Admittedly there is reason in this view. Competition motivates. People excel. Individualist should take responsibility for their actions. If you do nothing, nothing will happen.

“Yes” to personal responsibility, but the superior person at the top thing, it is really a myth. Every person on earth is held up everyday by an army of supporters. Someone grew the breakfast you ate today, made the shoes you walk in.

Melissa All the celebs and heroes of history won a place with a virtual network of support and co-contributers with them: everyone was gifted by God, taught by teachers, nurtured by a parental adults, carried along by their following or voting fans. FDR didn’t stop the depression, all hard working Americans contributed, but we love to trumpet the lone hero with the office and the trophy. Melissa Rycroft dances well with Tony, her professional guide.

In reality, life doesn’t nicely fit in the individualistic groove. Life is not lone heroes, self-reliance, individualistic identities. There is a deep connectedness, interdependence and unity to all living things. And as we struggle for the best life, we find that it isn’t about beating anyone else to the top, nor about creating rank, nor about making superior distinctions.

P1000709

We painted the high windows on the exterior of our church recently. With my camera, I caught the painter framed in the windows,  him outside painting, me inside shooting, him distorted in the glass, a glowing solo figure. The picture doesn’t represent reality. There was a team behind the man in the glass.  A historic building specialist recommended the right color. An artist chose the exact hue. At the paint company, a person mixed the color. A friend prepared the surface of the wood.  One man, in the glass? A whole team renewed the church.  

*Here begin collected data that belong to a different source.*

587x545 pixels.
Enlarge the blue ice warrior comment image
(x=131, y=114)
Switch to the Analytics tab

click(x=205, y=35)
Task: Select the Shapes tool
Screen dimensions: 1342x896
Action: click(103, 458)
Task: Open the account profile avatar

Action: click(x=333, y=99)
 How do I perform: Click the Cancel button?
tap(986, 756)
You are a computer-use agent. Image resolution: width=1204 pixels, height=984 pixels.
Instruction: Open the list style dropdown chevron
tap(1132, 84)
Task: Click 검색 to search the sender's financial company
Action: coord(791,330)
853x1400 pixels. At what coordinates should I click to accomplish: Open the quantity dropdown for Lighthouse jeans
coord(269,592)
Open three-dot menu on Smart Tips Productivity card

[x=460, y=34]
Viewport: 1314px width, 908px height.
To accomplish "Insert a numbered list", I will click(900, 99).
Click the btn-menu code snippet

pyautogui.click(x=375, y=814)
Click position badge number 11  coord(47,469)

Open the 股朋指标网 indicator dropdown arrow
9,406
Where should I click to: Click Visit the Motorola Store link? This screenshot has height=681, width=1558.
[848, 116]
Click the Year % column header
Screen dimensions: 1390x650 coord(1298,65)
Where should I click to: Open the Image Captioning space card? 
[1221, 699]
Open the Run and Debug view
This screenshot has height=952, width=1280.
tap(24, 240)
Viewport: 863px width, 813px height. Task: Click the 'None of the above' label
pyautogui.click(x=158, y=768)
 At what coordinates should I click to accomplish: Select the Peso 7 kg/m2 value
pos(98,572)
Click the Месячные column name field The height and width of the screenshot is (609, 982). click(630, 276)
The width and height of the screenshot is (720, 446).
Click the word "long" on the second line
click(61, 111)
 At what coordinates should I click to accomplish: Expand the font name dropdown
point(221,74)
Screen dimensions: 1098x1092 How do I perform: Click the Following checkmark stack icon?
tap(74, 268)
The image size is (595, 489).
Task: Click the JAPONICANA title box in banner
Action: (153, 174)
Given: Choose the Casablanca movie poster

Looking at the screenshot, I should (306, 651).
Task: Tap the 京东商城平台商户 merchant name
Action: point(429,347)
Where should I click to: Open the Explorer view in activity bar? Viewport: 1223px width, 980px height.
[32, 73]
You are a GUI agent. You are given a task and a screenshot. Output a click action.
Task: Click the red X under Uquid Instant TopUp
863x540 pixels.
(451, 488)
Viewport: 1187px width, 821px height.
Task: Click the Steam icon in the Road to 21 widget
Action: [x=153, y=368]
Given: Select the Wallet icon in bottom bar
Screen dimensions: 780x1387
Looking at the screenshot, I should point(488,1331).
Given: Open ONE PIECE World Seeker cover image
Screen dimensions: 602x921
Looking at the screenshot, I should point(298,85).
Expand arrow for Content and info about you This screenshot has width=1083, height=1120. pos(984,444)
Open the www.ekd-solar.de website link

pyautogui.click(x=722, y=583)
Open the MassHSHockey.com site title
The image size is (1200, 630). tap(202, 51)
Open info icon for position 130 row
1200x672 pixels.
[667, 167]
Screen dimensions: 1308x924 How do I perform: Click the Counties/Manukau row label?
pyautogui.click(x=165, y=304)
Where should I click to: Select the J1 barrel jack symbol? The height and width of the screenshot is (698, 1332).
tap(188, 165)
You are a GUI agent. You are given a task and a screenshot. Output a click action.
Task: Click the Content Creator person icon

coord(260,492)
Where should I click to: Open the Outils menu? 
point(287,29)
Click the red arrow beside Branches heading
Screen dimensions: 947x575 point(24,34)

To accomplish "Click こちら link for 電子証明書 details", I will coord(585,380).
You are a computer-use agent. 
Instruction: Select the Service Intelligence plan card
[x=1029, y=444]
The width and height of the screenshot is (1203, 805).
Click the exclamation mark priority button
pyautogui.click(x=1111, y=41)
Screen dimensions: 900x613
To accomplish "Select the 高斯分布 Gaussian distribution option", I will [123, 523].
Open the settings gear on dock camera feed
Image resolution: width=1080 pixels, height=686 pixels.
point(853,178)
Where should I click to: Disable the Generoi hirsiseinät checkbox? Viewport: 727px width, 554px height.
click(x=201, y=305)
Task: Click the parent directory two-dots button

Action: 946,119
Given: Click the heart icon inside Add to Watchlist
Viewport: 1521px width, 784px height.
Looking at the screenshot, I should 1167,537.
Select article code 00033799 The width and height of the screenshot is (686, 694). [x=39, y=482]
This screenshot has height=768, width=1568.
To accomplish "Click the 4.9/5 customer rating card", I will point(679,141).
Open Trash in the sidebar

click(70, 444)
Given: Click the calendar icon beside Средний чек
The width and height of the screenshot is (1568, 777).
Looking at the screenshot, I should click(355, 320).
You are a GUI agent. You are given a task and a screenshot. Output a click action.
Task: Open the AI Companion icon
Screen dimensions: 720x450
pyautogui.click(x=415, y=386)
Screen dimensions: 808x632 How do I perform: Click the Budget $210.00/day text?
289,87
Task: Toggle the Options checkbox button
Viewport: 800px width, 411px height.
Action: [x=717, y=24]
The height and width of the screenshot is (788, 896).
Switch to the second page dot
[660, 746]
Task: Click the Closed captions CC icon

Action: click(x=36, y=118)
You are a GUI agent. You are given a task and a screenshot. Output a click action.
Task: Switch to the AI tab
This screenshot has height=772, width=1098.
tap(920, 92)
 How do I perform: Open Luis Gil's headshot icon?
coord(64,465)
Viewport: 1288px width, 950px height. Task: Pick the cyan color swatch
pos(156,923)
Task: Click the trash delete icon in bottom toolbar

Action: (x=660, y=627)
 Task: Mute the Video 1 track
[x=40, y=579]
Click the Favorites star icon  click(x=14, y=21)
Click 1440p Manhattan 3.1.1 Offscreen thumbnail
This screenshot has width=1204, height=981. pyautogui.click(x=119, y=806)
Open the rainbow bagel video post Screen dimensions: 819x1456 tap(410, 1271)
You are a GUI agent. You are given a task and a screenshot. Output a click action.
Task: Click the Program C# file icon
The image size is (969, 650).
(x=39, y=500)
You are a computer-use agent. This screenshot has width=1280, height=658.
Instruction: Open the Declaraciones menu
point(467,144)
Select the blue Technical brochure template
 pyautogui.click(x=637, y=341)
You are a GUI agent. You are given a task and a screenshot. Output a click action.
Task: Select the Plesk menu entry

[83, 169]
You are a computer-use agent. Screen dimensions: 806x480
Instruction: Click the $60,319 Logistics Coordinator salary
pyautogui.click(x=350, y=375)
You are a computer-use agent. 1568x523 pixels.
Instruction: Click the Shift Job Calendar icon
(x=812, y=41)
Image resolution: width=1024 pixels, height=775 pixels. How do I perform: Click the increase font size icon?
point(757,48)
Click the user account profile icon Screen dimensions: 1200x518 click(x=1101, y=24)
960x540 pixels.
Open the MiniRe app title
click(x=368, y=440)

In the Bible there is a verse that radically undercuts the distinctions that keep us apart.

Galatians 3:28 says, There is neither Jew nor Greek, slave nor free, male nor female, for you are all one in Christ Jesus.

For Christians, this blows up the individualistic, better-than-thou, hold-some-down, rise-to-the-podium, super competitive living thing.  Galatians 3:28 is the emancipation proclamation of New Testament.

Boom, no race, no Greek nor Jew. Boom, no class, no slave nor free. Boom, no gender, no male or female. Boom, no division, no exclusion, no discrimination, no stand-apart individualism – in Jesus. Just liberating, freeing, thriving-together life.

This Christian truth smashes national prejudice, social domination, and gender exclusion.  In Christ the only real nationality is humanity. The only social class is the forgiven class. Gender? We are equal inheritors of God’s promises.  

Freedom from oppressive restrictions or divisions is the essence of the gospel of Christ.

The women in leadership question? I believe the restrictions placed on women in other parts of the Bible were addressed to specific problems, but here we find the universal Christian perspective.  Women are in no way spiritually less than men. Men and women are free to serve side-by-side, at all levels. Christ empowers women.

The race issue? True Christianity equally accepts all races.  The bride of Christ is not racially defined. She, the church, is Mexican and Black and Asian and Anglo and Middle Eastern, all family, all wonderfully racially intermarried, one in Christ.

Does this bother anyone? Then they may want to pick a religion that discriminates.  Christianity doesn’t.

Rich and poor? White collar and blue collar? Slave and master? In true Christianity, there are no collars, only various imitations of Jesus. There is no class but the forgiven class. Homeless and homed sit and serve side-by-side. 

Recently I made chicken soup for party. I cut up onions, carrots, celery, chicken. I threw in rice. Then I put in my secret ingredient, the spice Cumin. Bam! It kicked the soup up two notches.

Try Cumin straight. You won’t go for much. Spices, alone are not very palatable. Try Cayenne pepper straight.  But put it in soup, on chicken? You’ll want to go back for seconds.

Each one of us is a spice. Thrown in the pot together, something very good, very desirable, very life-giving comes out. 

American Idol begins a new season soon. The goal will be to find out who gets to the top. But real life begins right now, and the best goal is to see who can be included next in the mix.